Aux termes de l’article 43 de l’ordonnance n° 58-1270 du 22 décembre 1958, « tout manquement par un magistrat aux devoirs de son état, à l’honneur, à la délicatesse ou à la dignité, constitue une faute disciplinaire. »
Sur les faits
Il est reproché à Mme X, vice-présidente au tribunal judiciaire de xxx depuis le 30 août 2010, une insuffisance professionnelle consécutive à des retards chroniques de délibérés dans les différents contentieux civils et pénaux qui lui ont été confiés, malgré des mesures d’allègement de service et des plans d’apurement.
Sur les devoirs de diligence et de rigueur
Le rapport d’enquête administrative de l’inspection générale de la justice d’avril 2020 établit des retards récurrents, d’une ampleur variable, dans les différents contentieux dont Mme X avait la charge. Sont ainsi relevés des retards chroniques dans la rédaction et la signature des jugements correctionnels, des retards dans le traitement des requêtes et des courriers au service des tutelles des mineurs, des retards ponctuels au service des procédures collectives, des retards significatifs au service des saisies immobilières - certaines procédures subissant même un nombre élevé de prorogations (jusqu’à 22) - et des retards massifs dans le contentieux des affaires familiales. Pour ce dernier contentieux, 69% des décisions ont en effet été rendues hors délai en 2018 puis 79% en 2019.

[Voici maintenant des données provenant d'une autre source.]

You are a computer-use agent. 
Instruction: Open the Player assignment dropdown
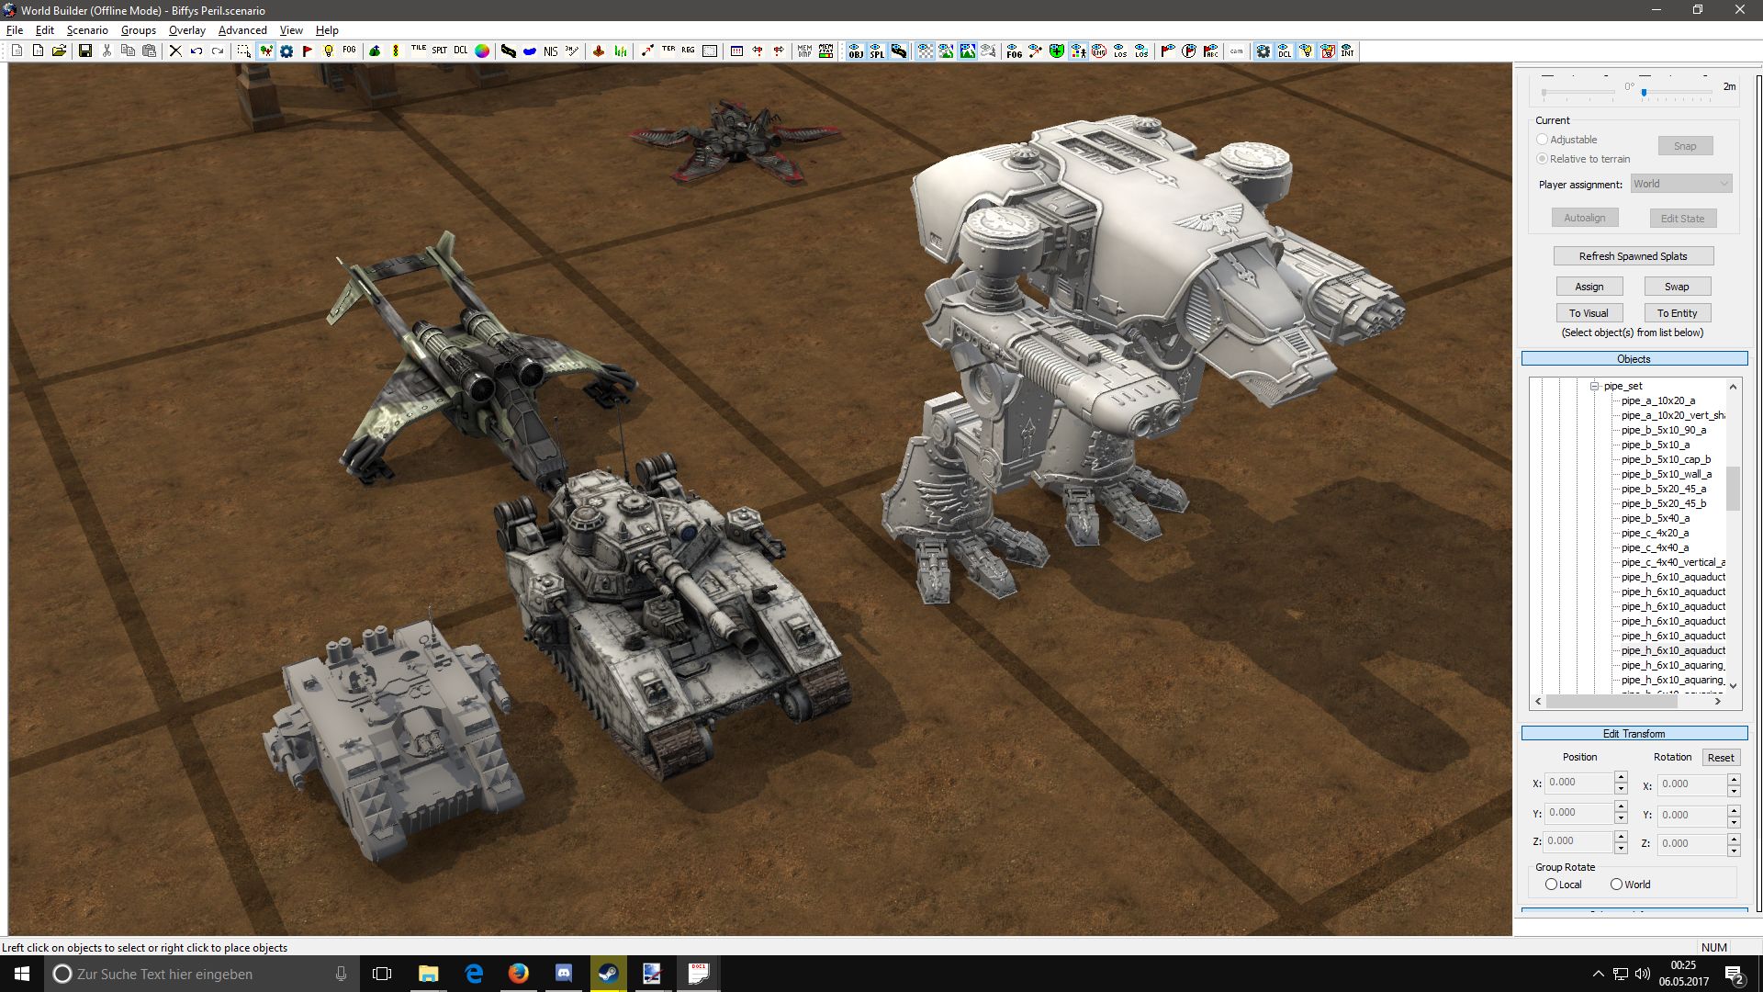(x=1680, y=184)
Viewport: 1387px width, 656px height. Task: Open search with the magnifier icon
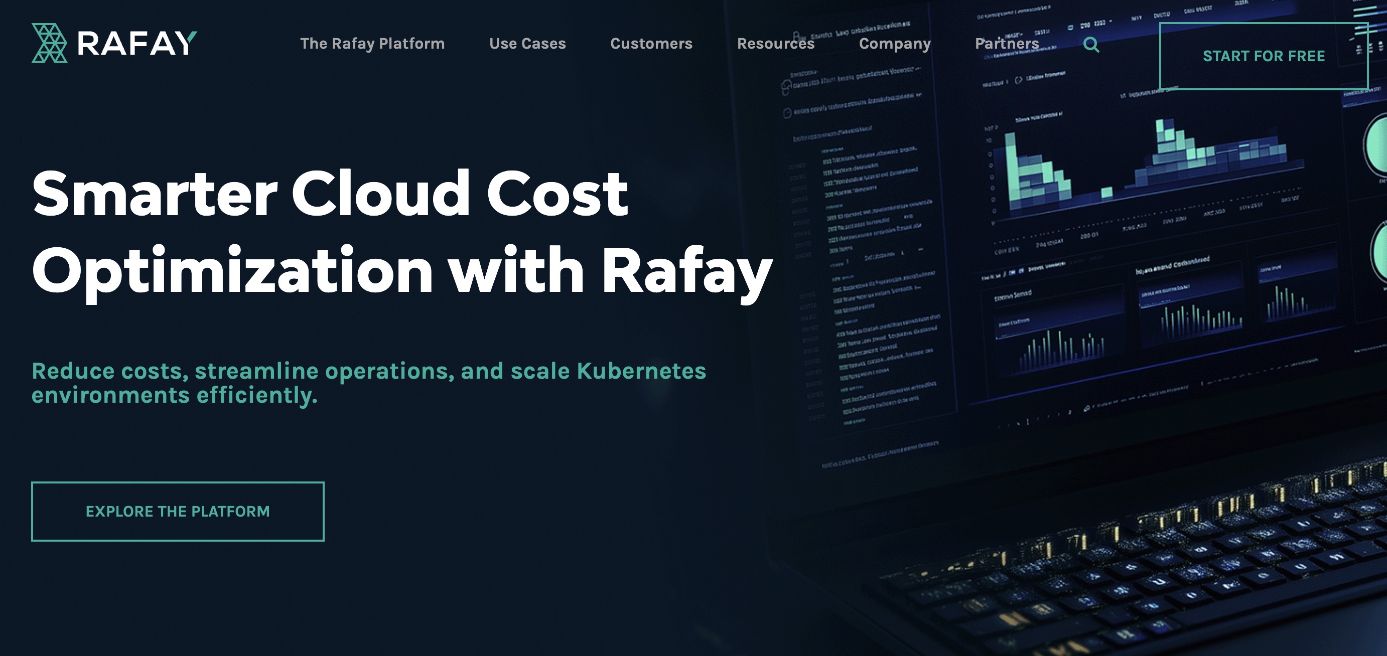[1091, 44]
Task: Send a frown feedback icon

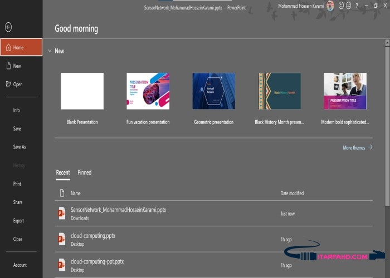Action: [348, 6]
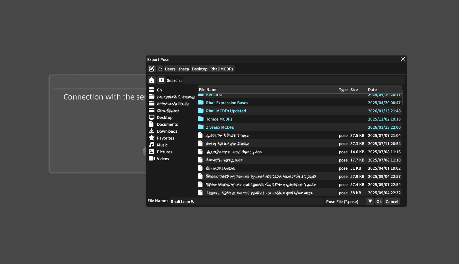Navigate to Desktop breadcrumb segment
This screenshot has height=264, width=459.
pyautogui.click(x=200, y=69)
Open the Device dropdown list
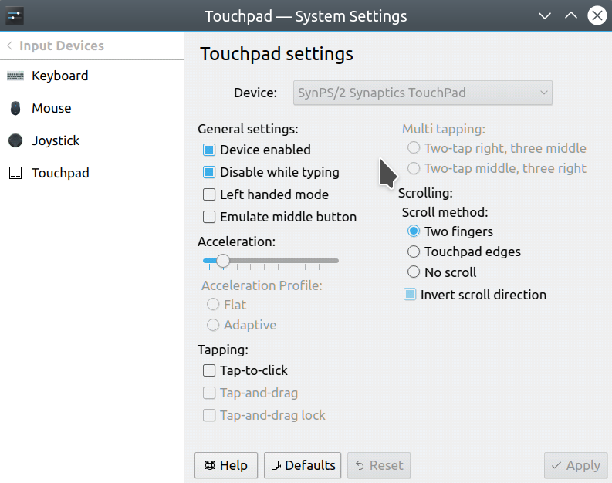This screenshot has width=612, height=483. [x=423, y=93]
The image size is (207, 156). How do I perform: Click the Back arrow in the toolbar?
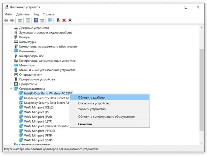click(6, 21)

Mme X reconnaît ces retards qu’elle explique par une charge de travail excessive (130 à 140% selon elle) alors que son activité a pourtant été progressivement allégée. Elle déclare avoir fait un burn-out sans consulter de médecin et estime a posteriori qu’elle aurait dû s’arrêter.
L’inspection générale de la justice souligne qu’elle n’a pas profité des différentes mesures mises en œuvre pour redresser durablement la situation et modifier ses pratiques professionnelles. La situation constatée et objectivée révèle un manque d’organisation de l’intéressée, dont les méthodes de travail s’avèrent inadaptées à la production juridictionnelle qui doit être celle d’un magistrat, surtout lorsqu’il est aussi expérimenté que Mme X.
Par l’accumulation et la persistance de retards importants et parfois massifs dans la rédaction et la signature de ses décisions sans remise en cause malgré, d’une part, les rappels et les mises en garde de sa hiérarchie, d’autre part, les allégements de services dont elle a bénéficié, Mme X a manqué à ses devoirs de diligence et de rigueur.
Sur le devoir de légalité
Aux termes de l’article 450 du code de procédure civile, un avis de prorogation doit être adressé aux parties pour les aviser de la nouvelle date de délibéré et du motif du report.
Il résulte du rapport d’enquête administrative précité que les reports de délibérés de Mme X en matière familiale et, dans une moindre mesure, en matière de procédures collectives n’ont donné lieu à aucune prorogation dans les formes légales. Bien que la règle lui ait été rappelée lors d’une réunion de service et d’un entretien par le président du tribunal, le mode de gestion ordinaire des délibérés de Mme X est devenu la prorogation sine die. Les dispositions de l’article 450 du code de procédure civile lui semblaient contraignantes et elle ne s’est jamais inquiétée de savoir si le greffe accomplissait des diligences particulières.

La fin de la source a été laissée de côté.